— Begin ITEMS —
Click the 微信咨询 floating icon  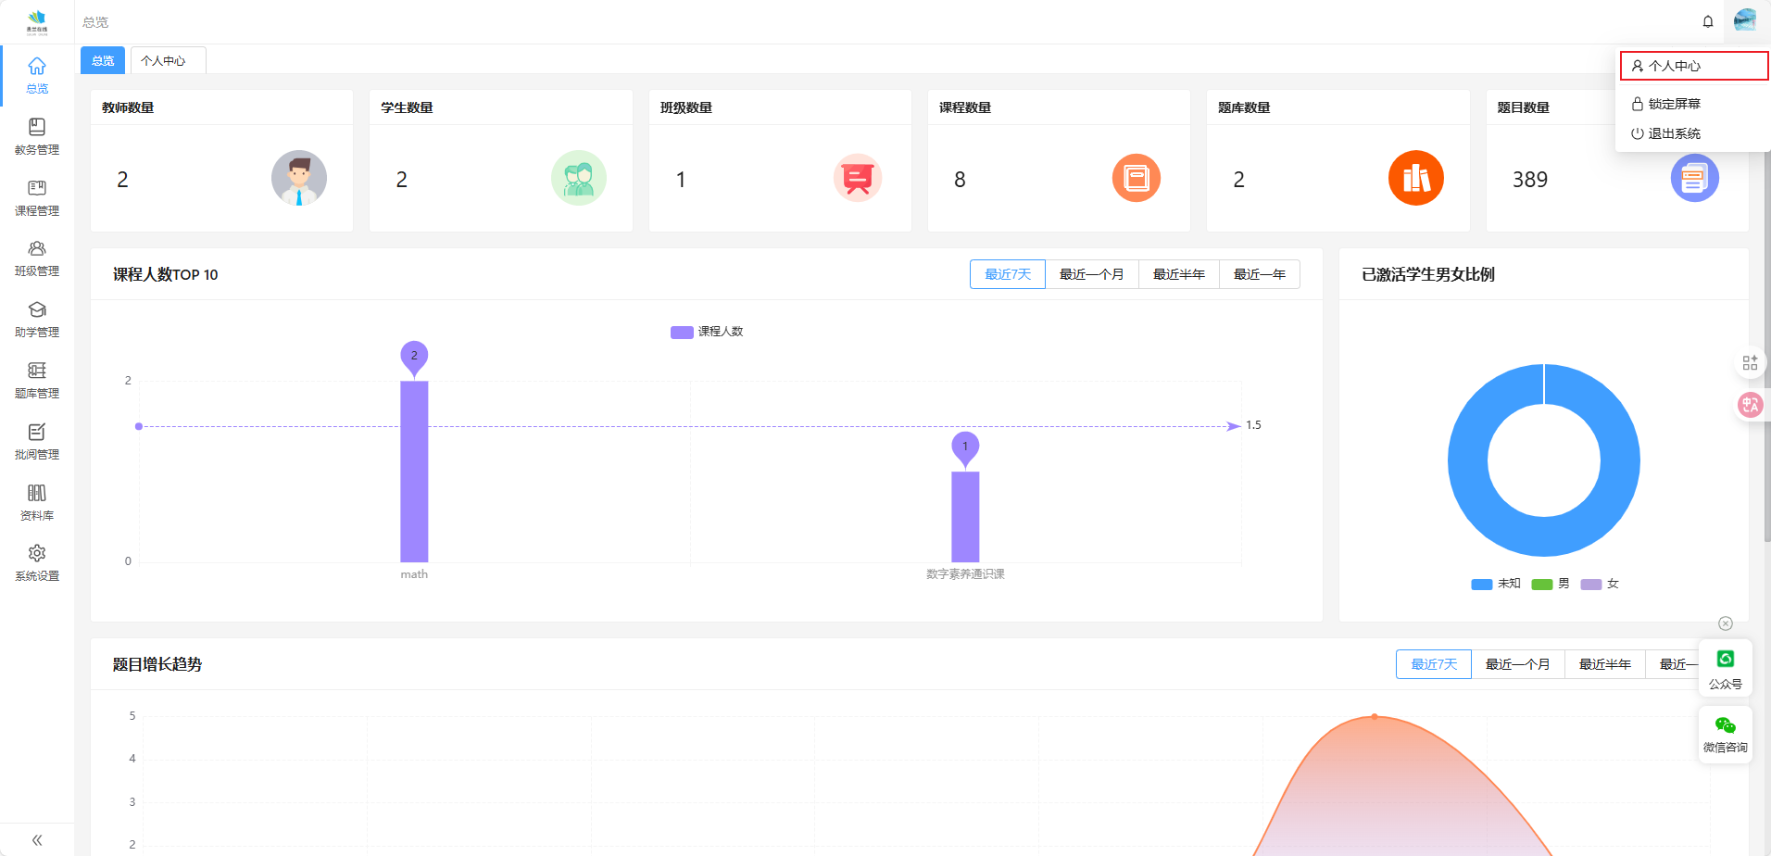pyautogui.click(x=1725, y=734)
— End ITEMS —
— Begin ITEMS —
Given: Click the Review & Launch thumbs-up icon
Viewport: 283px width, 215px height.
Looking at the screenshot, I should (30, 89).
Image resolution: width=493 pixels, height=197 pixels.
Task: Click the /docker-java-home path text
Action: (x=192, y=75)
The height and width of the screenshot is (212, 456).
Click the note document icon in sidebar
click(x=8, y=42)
— End ITEMS —
__TASK REQUIREMENTS__:
Convert the rows starting at the line containing "The height and" and ending at the line containing "click(x=8, y=42)" into a two-column CSV with the headers input and output. Give one line per row, put each field in double quotation marks, and replace any line breaks within a field with spaces.

__SOLUTION BELOW__:
input,output
"The height and width of the screenshot is (212, 456). Click the note document icon in sidebar","click(x=8, y=42)"